- TASK DIRECTIONS -
The line containing "Alle stueplanter (89, 113)" and every line after it through the end of the records: return those exactly, and nothing more.

[Saved data entries]
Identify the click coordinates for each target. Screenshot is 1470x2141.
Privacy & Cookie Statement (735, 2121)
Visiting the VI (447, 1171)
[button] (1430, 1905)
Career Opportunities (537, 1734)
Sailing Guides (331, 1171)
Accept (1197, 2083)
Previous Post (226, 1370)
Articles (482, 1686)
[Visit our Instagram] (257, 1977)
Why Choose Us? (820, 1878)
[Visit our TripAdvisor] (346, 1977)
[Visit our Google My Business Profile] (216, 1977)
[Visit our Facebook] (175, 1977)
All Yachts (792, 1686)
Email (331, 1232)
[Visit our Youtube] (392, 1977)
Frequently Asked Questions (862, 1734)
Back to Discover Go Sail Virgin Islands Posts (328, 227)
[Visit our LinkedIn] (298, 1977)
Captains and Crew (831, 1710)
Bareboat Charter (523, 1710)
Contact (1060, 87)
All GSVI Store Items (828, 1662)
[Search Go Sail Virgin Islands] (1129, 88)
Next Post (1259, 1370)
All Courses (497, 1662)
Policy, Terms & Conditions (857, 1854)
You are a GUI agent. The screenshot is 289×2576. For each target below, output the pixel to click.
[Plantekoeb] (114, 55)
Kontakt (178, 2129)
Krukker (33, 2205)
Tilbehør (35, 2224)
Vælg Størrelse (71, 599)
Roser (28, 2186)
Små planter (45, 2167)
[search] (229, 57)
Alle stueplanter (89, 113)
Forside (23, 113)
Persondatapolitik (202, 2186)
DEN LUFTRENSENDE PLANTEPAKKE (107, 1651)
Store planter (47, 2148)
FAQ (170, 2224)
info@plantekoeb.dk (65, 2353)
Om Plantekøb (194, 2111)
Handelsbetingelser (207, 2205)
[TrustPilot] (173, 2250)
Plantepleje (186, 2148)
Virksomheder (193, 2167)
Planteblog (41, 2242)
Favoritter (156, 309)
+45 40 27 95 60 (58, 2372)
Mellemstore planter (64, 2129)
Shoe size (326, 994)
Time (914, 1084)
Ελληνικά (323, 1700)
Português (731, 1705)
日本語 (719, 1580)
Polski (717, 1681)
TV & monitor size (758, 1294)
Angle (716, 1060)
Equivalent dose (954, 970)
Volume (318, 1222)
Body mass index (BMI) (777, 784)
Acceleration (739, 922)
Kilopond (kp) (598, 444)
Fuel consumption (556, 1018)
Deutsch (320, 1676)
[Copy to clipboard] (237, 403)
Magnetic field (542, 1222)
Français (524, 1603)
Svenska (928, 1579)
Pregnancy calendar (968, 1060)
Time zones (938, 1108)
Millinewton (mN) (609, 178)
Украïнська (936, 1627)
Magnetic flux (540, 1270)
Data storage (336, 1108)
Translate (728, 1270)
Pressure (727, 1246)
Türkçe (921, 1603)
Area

- RESPONSE TO THE TASK -
Alle stueplanter (89, 113)
Forside (23, 113)
Persondatapolitik (202, 2186)
DEN LUFTRENSENDE PLANTEPAKKE (107, 1651)
Store planter (47, 2148)
FAQ (170, 2224)
info@plantekoeb.dk (65, 2353)
Om Plantekøb (194, 2111)
Handelsbetingelser (207, 2205)
[TrustPilot] (173, 2250)
Plantepleje (186, 2148)
Virksomheder (193, 2167)
Planteblog (41, 2242)
Favoritter (156, 309)
+45 40 27 95 60 (58, 2372)
Mellemstore planter (64, 2129)
Shoe size (326, 994)
Time (914, 1084)
Ελληνικά (323, 1700)
Português (731, 1705)
日本語 (719, 1580)
Polski (717, 1681)
TV & monitor size (758, 1294)
Angle (716, 1060)
Equivalent dose (954, 970)
Volume (318, 1222)
Body mass index (BMI) (777, 784)
Acceleration (739, 922)
Kilopond (kp) (598, 444)
Fuel consumption (556, 1018)
Deutsch (320, 1676)
[Copy to clipboard] (237, 403)
Magnetic field (542, 1222)
Français (524, 1603)
Svenska (928, 1579)
Pregnancy calendar (968, 1060)
Time zones (938, 1108)
Millinewton (mN) (609, 178)
Украïнська (936, 1627)
Magnetic flux (540, 1270)
Data storage (336, 1108)
Translate (728, 1270)
Pressure (727, 1246)
Türkçe (921, 1603)
Area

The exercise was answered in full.